**Task description:**
With pictures left out, retype exactly the lines from the one containing "You are a computer-use agent. 866x516 pixels." through the final line of the entries.

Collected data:
*****
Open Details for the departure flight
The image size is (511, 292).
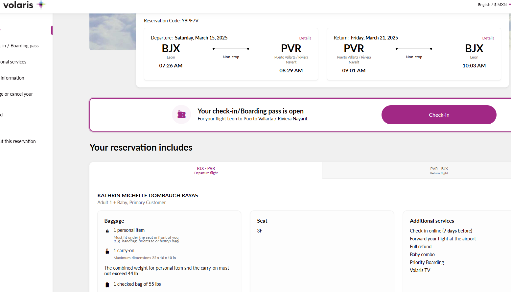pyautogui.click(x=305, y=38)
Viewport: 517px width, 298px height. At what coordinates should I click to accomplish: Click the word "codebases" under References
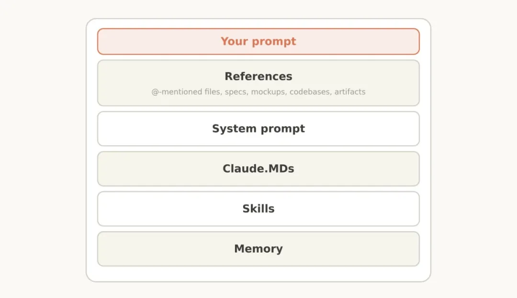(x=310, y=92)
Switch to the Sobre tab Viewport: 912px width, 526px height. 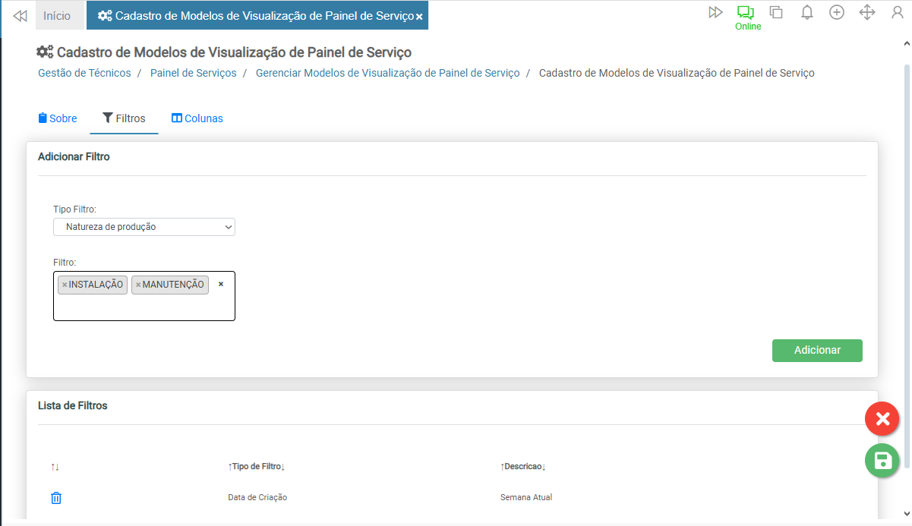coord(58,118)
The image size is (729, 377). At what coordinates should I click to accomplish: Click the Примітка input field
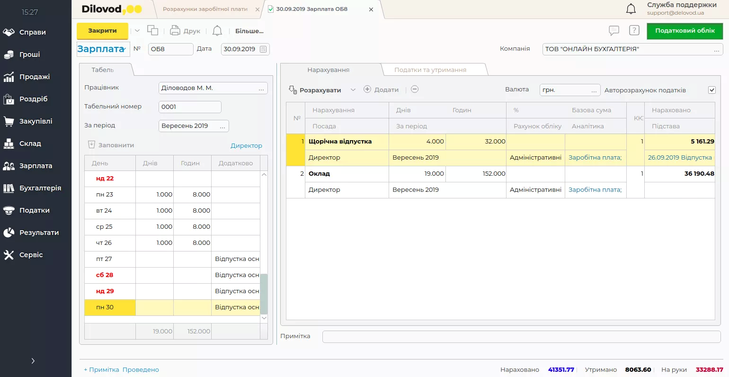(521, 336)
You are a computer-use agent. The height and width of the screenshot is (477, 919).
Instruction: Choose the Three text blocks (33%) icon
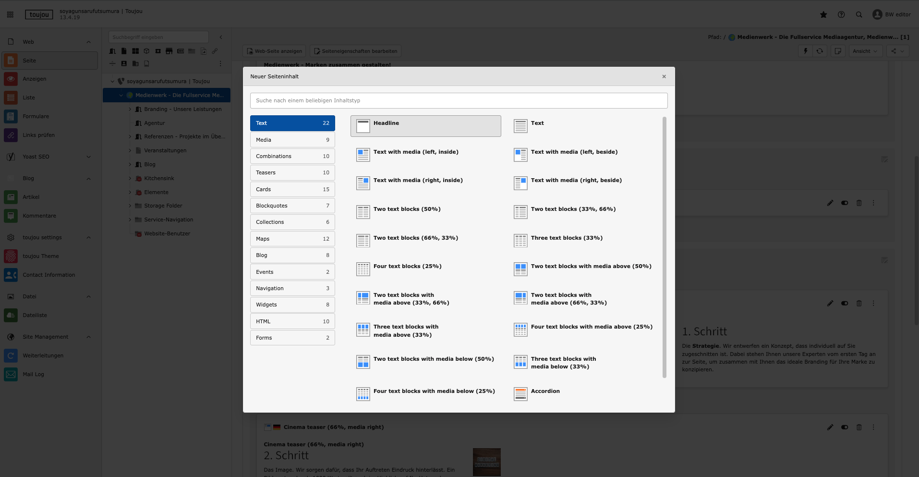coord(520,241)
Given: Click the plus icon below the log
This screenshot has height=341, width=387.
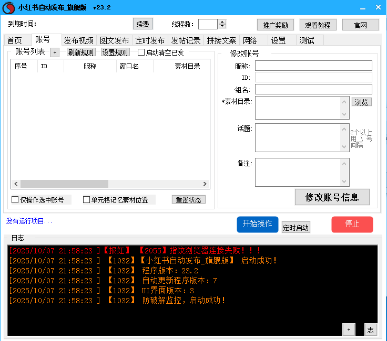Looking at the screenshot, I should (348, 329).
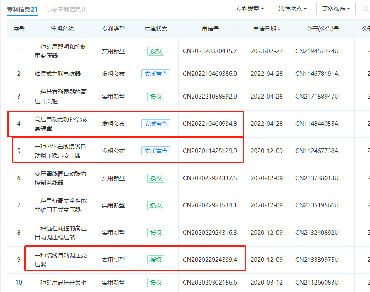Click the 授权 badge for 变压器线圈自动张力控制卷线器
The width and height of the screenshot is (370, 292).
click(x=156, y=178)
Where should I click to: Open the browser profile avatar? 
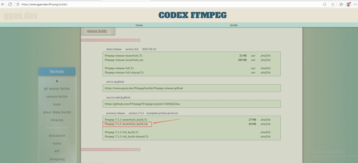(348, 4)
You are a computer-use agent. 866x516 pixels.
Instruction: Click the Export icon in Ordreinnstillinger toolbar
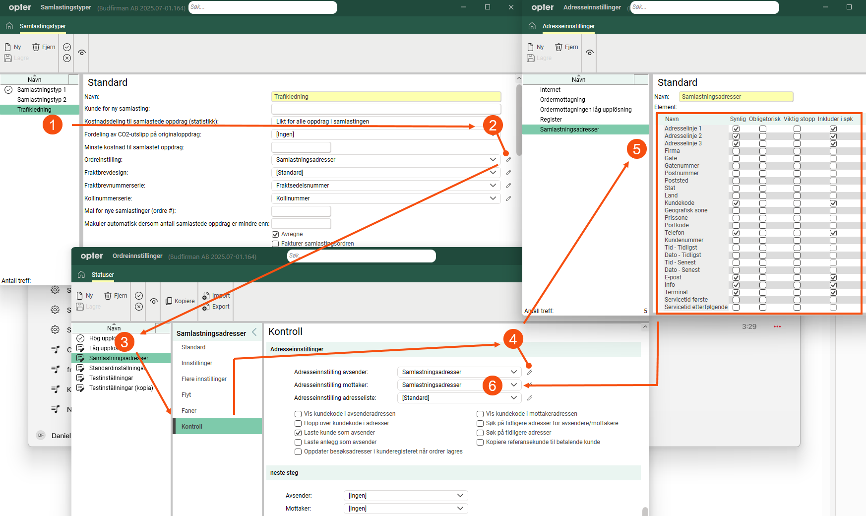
*****
**Your solution:**
You are a computer-use agent. 866x516 pixels.
Instruction: Click the Export icon in Ordreinnstillinger toolbar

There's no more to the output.